BRIEF.
The word "Switch" marks the lines to copy; find all of them in the entries below.

RECORD EXCERPTS.
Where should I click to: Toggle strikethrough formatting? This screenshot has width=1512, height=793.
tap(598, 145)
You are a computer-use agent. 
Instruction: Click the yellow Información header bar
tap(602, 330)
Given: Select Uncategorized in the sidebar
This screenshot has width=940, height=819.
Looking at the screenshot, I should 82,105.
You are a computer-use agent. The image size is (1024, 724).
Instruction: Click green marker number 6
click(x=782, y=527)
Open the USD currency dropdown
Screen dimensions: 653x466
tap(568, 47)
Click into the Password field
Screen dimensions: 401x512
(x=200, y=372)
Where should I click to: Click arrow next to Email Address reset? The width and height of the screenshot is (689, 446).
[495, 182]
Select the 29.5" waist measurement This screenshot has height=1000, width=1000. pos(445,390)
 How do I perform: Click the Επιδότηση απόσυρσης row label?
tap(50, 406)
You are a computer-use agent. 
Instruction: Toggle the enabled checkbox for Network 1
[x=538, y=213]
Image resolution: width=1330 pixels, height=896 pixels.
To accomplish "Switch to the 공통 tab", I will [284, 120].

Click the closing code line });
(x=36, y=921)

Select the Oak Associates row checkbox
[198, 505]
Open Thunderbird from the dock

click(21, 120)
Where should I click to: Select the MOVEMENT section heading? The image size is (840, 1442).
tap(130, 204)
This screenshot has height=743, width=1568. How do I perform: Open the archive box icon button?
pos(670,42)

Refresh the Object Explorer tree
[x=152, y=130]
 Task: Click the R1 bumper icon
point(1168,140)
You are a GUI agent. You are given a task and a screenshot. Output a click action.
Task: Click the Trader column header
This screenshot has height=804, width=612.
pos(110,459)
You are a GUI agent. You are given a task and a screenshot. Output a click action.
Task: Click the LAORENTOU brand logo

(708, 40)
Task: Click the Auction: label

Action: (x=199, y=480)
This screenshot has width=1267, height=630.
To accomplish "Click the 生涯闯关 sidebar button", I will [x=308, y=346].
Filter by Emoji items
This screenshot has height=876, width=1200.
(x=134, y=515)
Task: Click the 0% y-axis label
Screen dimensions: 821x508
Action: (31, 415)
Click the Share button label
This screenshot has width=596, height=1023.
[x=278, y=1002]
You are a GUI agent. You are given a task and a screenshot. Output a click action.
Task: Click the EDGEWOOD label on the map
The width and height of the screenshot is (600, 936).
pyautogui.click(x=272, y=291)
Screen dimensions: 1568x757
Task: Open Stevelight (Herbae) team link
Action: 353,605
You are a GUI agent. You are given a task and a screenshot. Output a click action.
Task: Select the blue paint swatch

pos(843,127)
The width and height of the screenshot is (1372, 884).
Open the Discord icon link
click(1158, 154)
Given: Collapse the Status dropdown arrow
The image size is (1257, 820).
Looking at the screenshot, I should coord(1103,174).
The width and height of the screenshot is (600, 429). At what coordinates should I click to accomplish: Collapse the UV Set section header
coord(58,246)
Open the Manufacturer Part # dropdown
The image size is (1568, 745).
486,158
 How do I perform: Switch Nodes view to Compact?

OUTPUT BELOW.
To accomplish "Switch to the 공통 tab", I will [284, 120].
 How do I perform: Switch Nodes view to Compact?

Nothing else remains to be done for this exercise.